*WHAT YOU ARE ASKED TO DO*
Each line that contains the word "computer" is to be copied from the records below.

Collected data
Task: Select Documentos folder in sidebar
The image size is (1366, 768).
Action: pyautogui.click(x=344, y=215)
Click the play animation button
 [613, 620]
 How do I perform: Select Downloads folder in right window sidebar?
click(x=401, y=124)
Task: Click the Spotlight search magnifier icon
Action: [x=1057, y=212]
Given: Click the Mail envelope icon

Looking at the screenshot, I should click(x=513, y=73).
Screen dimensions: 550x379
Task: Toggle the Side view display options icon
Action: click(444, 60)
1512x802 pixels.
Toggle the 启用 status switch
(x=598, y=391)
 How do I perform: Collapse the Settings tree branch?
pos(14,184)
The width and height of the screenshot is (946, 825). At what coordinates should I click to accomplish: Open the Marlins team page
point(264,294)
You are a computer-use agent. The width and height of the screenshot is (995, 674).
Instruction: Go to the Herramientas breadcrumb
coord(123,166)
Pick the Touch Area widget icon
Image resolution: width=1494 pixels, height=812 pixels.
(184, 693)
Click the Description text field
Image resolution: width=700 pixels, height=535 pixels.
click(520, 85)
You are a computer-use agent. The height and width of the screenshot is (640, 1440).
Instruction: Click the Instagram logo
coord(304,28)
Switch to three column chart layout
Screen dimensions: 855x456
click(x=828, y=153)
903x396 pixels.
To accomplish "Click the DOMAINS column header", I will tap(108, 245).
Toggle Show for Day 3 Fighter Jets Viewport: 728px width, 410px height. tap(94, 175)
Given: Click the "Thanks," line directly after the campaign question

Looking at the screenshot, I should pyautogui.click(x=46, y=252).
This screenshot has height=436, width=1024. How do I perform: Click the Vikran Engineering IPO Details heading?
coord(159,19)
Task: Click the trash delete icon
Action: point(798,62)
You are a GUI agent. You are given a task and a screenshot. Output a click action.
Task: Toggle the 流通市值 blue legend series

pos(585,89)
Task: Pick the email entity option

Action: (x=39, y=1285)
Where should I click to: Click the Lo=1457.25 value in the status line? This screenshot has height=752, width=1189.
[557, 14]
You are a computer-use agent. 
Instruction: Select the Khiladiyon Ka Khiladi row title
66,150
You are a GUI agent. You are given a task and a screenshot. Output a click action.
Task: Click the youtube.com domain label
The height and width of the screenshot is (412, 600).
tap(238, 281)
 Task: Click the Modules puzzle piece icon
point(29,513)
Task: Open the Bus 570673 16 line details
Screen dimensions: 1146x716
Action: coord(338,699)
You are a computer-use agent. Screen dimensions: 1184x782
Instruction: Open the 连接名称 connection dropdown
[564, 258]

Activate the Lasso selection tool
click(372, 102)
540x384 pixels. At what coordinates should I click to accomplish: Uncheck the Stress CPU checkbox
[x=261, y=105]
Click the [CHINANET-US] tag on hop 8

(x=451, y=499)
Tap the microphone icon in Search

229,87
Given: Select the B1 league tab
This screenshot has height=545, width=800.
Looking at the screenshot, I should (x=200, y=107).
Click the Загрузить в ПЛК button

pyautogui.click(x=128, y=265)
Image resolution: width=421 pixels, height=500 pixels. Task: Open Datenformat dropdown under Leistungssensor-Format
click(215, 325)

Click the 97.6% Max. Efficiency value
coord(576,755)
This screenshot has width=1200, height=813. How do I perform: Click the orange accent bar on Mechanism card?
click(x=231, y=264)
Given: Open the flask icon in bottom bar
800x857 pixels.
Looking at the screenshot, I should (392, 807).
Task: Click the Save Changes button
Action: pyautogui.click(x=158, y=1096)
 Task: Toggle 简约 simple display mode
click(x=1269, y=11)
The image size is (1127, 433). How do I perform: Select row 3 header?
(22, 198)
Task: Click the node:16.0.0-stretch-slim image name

*RESULT*
You are a computer-use agent. The width and height of the screenshot is (995, 674).
You are a computer-use agent. The height and width of the screenshot is (640, 1440).
You are a computer-use agent. 
You are a computer-use agent. Screen dimensions: 1184x782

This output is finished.